M.Sc. Projects (1998- )
Virtual Ping-Pong game on Internet demands coordinating user interactions, dynamic gaming behavior, and real-time scene display. It is a real challenge to even offer multi-user gaming capability on Internet with the same demanding features. This project will address the issues in multi-user gaming environment and develop a virtual Ping-Pong game supporting the metaphor of multiple remote players. A single-user Ping-Pong game has been developed by a previous project, which can be refined and extended to a multi-user environment. The project requires Java programming skills.
It is now feasible to compose immersive and interactive virtual worlds and distribute them over the WWW for visualization. Our goal is to compose virtual campus of CUHK and allow the users to navigate the virtual campus using Netscape browser. Some virtual models of CUHK, such as main library, computer lab., conference room, and university platform, are built by previous projects. These models will be linked in a framework for interactive navigation. The main issue to be addressed in this project is to improve the navigation efficiency of large geographic models with real-time visual effect and styles. This project requires Java programming skills and knowledge of data structures.
The country parks in Hong Kong have played an important role in promoting the ecological health and public recreation in our surrounding natures. It is necessary to build up a planning support system that provides on-line visualization of multi-scale, multi-dimension and multi-source data of HK country parks. The system will utilize client-server networking communication and intelligent service capabilities (e.g. neural network/data mining) to support advanced planning of country-park development and tourism. Some preliminary work in data collection and interface design has been conducted jointly with the Dept. of Geography of CUHK.
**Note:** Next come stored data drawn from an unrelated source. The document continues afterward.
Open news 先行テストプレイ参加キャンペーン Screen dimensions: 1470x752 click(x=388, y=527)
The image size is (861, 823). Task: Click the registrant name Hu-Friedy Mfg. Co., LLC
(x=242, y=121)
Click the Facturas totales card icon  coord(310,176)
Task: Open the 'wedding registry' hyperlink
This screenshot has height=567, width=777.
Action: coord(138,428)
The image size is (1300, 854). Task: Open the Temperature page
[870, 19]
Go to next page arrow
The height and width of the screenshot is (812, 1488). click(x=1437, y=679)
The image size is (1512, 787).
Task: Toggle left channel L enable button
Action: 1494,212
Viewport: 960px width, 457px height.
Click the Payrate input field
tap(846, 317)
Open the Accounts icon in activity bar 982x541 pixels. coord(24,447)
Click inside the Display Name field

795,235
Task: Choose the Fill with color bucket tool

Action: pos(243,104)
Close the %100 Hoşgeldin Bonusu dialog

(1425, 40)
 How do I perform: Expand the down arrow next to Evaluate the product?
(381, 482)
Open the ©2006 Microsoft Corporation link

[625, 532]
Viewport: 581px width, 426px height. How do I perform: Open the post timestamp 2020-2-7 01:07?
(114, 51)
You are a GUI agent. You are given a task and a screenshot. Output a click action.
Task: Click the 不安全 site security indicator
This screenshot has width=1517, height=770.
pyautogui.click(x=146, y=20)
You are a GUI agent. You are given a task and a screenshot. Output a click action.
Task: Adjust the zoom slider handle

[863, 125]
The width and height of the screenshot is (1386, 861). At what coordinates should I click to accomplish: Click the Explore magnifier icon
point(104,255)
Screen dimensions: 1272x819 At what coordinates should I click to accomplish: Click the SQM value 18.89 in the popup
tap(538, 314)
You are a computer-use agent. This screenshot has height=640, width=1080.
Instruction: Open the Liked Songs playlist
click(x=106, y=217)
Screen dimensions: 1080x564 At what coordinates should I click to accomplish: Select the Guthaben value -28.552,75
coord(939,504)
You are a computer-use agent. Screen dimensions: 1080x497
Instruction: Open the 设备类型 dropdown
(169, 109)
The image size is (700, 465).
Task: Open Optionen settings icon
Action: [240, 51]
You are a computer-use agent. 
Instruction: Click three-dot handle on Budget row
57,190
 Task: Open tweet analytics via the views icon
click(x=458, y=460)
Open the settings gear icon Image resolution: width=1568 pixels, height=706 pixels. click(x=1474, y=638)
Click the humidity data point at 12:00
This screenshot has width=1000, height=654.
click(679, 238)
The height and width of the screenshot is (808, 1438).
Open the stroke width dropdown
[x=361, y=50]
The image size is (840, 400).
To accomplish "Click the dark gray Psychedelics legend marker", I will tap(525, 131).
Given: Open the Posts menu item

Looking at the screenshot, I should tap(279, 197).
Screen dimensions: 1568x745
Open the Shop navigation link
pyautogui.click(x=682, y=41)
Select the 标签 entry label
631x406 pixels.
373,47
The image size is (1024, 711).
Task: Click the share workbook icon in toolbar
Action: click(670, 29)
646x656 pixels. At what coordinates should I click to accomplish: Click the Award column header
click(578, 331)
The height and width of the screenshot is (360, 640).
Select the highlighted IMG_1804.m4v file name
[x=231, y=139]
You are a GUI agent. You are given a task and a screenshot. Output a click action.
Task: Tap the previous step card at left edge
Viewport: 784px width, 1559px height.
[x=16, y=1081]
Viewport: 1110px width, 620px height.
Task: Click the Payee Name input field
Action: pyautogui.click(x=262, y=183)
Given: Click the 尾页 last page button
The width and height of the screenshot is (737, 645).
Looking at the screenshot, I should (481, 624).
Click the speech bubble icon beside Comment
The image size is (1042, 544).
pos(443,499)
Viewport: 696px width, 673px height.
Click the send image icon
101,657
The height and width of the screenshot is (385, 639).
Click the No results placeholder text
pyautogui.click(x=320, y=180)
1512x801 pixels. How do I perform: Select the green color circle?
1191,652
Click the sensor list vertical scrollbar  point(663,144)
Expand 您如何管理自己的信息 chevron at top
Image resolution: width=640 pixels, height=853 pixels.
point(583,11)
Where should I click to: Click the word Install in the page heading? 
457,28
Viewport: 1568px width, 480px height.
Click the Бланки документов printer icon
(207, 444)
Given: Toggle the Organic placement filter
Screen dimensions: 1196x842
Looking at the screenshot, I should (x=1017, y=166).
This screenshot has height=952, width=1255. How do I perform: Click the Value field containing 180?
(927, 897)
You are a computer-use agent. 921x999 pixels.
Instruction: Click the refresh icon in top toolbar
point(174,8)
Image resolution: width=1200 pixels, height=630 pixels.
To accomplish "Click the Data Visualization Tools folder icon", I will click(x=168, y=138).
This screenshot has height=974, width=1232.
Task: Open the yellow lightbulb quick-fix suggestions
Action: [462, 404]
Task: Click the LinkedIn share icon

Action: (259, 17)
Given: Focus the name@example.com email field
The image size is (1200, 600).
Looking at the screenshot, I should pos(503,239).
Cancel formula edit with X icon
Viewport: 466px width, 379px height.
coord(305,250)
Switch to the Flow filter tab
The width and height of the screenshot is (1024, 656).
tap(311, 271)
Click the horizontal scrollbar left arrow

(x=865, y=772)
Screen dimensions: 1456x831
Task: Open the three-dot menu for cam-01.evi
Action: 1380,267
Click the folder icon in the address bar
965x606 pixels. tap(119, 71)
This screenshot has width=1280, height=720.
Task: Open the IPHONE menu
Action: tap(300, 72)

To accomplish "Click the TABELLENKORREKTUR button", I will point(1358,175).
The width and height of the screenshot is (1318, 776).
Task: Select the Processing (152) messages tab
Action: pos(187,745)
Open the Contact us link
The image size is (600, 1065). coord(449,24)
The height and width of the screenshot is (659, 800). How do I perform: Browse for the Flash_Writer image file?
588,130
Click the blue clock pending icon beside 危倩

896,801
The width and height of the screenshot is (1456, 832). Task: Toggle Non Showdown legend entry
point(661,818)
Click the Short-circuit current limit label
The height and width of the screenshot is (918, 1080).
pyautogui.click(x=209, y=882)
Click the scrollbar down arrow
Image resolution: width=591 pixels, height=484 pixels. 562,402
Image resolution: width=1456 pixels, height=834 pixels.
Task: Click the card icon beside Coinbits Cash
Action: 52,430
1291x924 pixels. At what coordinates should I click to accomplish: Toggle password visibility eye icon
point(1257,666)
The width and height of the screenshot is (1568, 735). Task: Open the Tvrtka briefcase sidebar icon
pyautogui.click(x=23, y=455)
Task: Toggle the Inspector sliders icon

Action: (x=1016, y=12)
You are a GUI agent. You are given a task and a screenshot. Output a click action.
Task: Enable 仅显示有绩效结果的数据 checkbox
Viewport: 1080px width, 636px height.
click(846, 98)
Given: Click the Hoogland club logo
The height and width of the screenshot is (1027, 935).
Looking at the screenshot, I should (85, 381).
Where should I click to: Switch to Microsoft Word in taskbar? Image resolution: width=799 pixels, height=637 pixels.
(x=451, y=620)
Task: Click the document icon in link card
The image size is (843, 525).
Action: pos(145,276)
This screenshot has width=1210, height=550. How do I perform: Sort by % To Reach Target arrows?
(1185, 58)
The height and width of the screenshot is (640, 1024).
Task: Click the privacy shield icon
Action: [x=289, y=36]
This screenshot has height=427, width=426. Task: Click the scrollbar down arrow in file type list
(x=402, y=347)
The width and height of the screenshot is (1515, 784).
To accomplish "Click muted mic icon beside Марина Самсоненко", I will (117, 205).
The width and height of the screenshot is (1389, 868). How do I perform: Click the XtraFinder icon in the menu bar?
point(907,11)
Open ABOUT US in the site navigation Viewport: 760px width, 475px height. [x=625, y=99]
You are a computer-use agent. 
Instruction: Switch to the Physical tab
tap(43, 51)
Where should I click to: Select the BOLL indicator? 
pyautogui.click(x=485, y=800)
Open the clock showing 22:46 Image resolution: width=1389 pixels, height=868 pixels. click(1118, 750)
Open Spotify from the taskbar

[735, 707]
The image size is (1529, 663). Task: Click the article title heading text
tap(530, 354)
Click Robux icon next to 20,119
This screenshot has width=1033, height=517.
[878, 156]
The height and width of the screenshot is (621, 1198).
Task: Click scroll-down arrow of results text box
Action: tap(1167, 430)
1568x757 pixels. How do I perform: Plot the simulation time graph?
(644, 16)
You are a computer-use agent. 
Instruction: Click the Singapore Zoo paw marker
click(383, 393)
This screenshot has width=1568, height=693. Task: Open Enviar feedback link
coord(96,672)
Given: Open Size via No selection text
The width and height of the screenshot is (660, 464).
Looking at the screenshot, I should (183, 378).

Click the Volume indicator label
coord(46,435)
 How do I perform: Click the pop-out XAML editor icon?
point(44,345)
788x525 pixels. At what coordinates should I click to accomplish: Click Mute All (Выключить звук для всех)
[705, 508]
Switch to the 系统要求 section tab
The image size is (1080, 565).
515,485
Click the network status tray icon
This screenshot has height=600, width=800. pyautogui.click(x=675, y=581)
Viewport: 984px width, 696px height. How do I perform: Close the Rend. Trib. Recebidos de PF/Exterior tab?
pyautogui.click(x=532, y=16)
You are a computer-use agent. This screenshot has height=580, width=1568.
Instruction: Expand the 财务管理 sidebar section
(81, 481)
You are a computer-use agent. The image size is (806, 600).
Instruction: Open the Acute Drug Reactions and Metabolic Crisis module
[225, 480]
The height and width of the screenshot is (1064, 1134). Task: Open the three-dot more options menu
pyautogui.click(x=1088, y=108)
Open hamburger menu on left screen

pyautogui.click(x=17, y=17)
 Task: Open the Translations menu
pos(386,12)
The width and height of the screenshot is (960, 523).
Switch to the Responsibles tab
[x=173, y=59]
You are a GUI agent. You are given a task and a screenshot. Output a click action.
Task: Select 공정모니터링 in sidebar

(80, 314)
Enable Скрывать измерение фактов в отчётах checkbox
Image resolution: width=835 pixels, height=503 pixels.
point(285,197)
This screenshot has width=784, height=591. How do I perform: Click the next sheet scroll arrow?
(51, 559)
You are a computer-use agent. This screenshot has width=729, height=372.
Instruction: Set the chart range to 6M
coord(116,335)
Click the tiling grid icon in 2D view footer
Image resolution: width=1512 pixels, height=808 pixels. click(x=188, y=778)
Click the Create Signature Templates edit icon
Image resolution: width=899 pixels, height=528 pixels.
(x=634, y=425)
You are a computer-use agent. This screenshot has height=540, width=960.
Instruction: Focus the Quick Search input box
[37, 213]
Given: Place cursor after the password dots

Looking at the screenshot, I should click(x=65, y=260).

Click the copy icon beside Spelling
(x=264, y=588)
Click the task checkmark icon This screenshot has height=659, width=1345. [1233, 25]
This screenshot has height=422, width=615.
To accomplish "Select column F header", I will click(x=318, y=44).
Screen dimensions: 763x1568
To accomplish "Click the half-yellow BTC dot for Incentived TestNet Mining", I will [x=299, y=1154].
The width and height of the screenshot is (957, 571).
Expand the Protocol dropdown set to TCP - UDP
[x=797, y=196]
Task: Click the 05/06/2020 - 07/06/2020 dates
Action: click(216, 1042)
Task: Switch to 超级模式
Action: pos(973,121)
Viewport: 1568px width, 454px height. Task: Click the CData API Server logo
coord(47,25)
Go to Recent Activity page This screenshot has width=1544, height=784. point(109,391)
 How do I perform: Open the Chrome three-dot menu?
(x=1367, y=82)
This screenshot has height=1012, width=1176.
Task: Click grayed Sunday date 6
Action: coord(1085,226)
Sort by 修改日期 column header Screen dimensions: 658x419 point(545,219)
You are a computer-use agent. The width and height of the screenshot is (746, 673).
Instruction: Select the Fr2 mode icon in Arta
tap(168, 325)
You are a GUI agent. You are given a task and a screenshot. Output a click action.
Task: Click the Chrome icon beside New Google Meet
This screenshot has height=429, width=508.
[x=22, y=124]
As the fast development of networks and the wide applications of multimedia technology, a mass of digital videos have arisen. How to quickly browse the large volume of video data and how to express the important contents of videos have emerged the online challenges to be tackled. In general, the video scene cutting and the key frame abstraction are the main approaches used in video briefing displays. Here, we will work on the moving image abstract, known as moving storyboard or multimedia summary, consisting of the interesting features/moving objects selected by users. Such changing between shots can be detected by types like cut, dissolve, fade, wipe and other transitions. Methods used to detect the changing include color histogram, edges, motion, FFT feature. We will contrast and define the metrics for these methods, and examine the performance for online video applications.
Image mosaic effects are wildly applied in print media, domestic decoration and many image beautification applications. However, the current image mosaic methods are mostly based on fixed-size image tiles, simple color adjustment and irregular image segmentation, which is inaccurate and very time consuming with software coding only. In this project, we work on GPU-accelerated image mosaic using density tile replacement and lighting justification optimization keeping original image structure details and providing more expressive luminance effects. Automatic density-based replacement map segmentation and color-based region tiles replacement are performed to facilitate the mosaic process, and delicate luminance adjustment/correction optimization is applied to enhance expressive lighting effects. We facilitate the salience perception of images and similarity correlation between neighboring tiles for our image mosaics. With cartoon images as input, the experimental results have shown the efficiency and high quality performance of our image mosaic display using GPU parallelism.